Geef uit de uitspraak van de kantonrechter letterlijk het stuk van "Vindplaatsen Rechtspraak.nl" tot en met "door E.J.H. Swemers." terug.

Brontekst ::
***

ECLINLRBLIM20233185
Instantie Rechtbank Limburg
Datum uitspraak 24-05-2023
Datum publicatie 18-07-2023
Zaaknummer 10349891 CV EXPL 23-720
Rechtsgebieden Arbeidsrecht
Bijzondere kenmerken Eerste aanleg - enkelvoudig
Inhoudsindicatie Naheffingsaanslag die bij wijze van eindheffing aan werkgever is opgelegd (wegens het niet toepassen van een bijtelling voor privégebruik bedrijfswagen) mag werkgever niet doorberekenen aan werknemer. Werkgever had kunnen kiezen voor oplegging
van een gewone naheffingsaanslag, die dan, indien juridisch en feitelijk haalbaar, op werknemer verhaald had kunnen worden. In deze zaak staat bovendien niet vast dat een dergelijke aanslag (herleidbaar naar werknemer) is opgelegd en wist werkgever van privéverbruik
van de bedrijfswagen zonder bijtelling toe te passen of een kilometerregistratie ter verantwoorden te vragen.
Vindplaatsen Rechtspraak.nl
Uitspraak
RECHTBANK LIMBURG
Burgerlijk recht
Zittingsplaats Roermond
Zaaknummer: 10349891 \ CV EXPL 23-720
Vonnis van de kantonrechter van 24 mei 2023 in de zaak van:
[werknemer], wonend [adres], [woonplaats], eisende partij, verder te noemen [werknemer] , gemachtigde mr. J.J.M.C. Jacobs (DAS Rechtsbijstand), tegen:
de besloten vennootschap met beperkte aansprakelijkheid CHRISTOFFEL VASTGOED B.V., statutair gevestigd te Roermond en kantoorhoudende te Geleen, gedaagde partij, verder te noemen Christoffel Vastgoed B.V., vertegenwoordigd door E.J.H. Swemers.

***

Gegevens ::
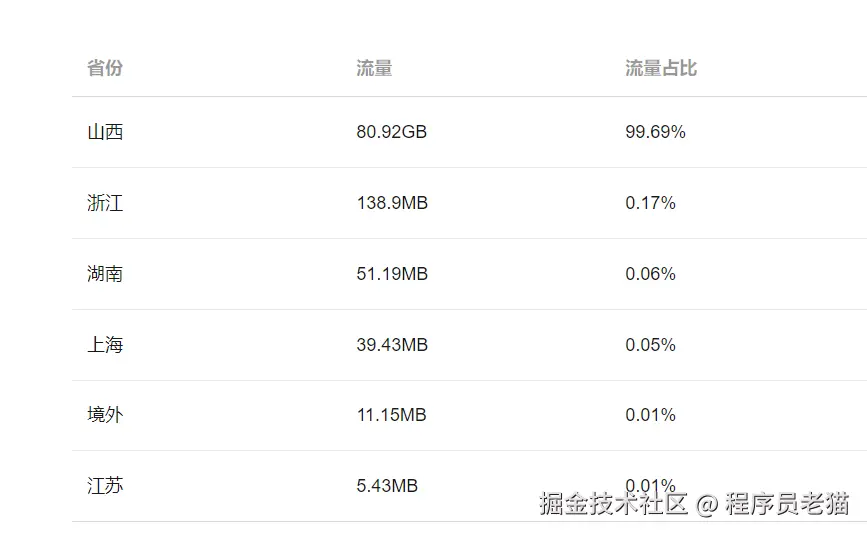
Task: Click the 掘金技术社区 watermark text
Action: pos(613,503)
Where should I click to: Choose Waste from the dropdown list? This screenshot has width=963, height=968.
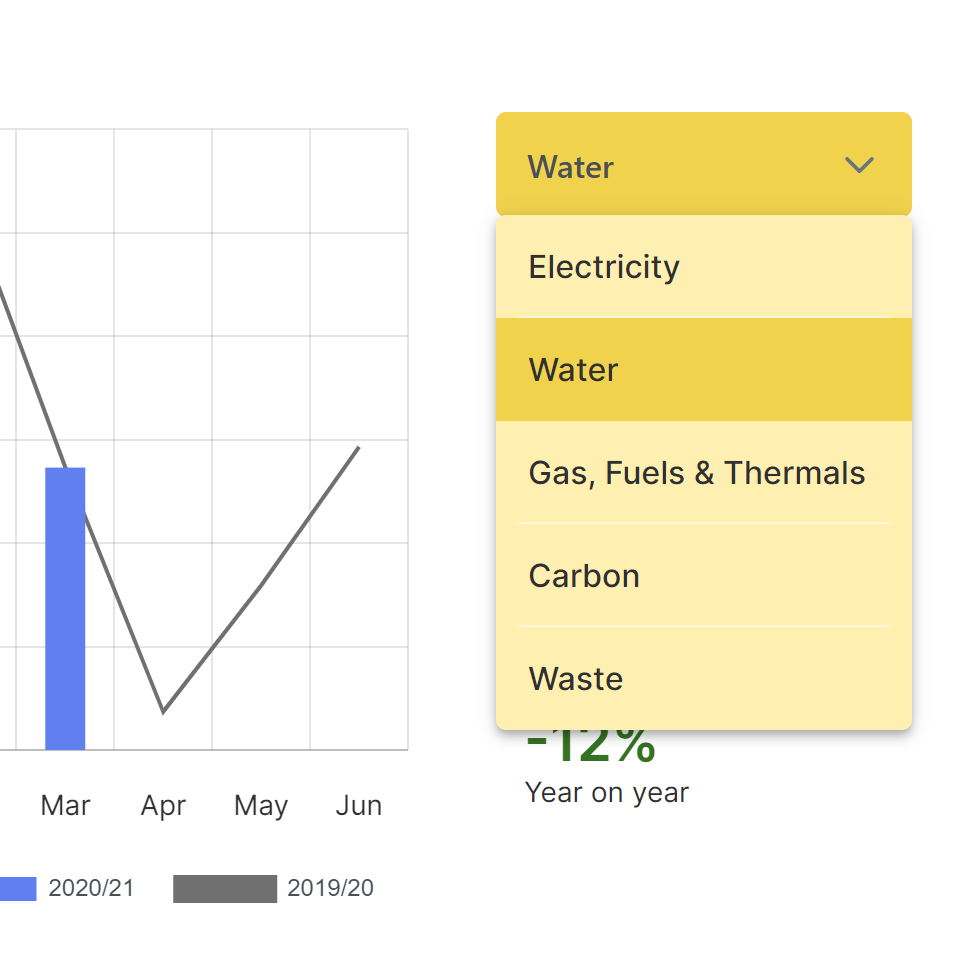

***

Het resultaat ::
Vindplaatsen Rechtspraak.nl
Uitspraak
RECHTBANK LIMBURG
Burgerlijk recht
Zittingsplaats Roermond
Zaaknummer: 10349891 \ CV EXPL 23-720
Vonnis van de kantonrechter van 24 mei 2023 in de zaak van:
[werknemer], wonend [adres], [woonplaats], eisende partij, verder te noemen [werknemer] , gemachtigde mr. J.J.M.C. Jacobs (DAS Rechtsbijstand), tegen:
de besloten vennootschap met beperkte aansprakelijkheid CHRISTOFFEL VASTGOED B.V., statutair gevestigd te Roermond en kantoorhoudende te Geleen, gedaagde partij, verder te noemen Christoffel Vastgoed B.V., vertegenwoordigd door E.J.H. Swemers.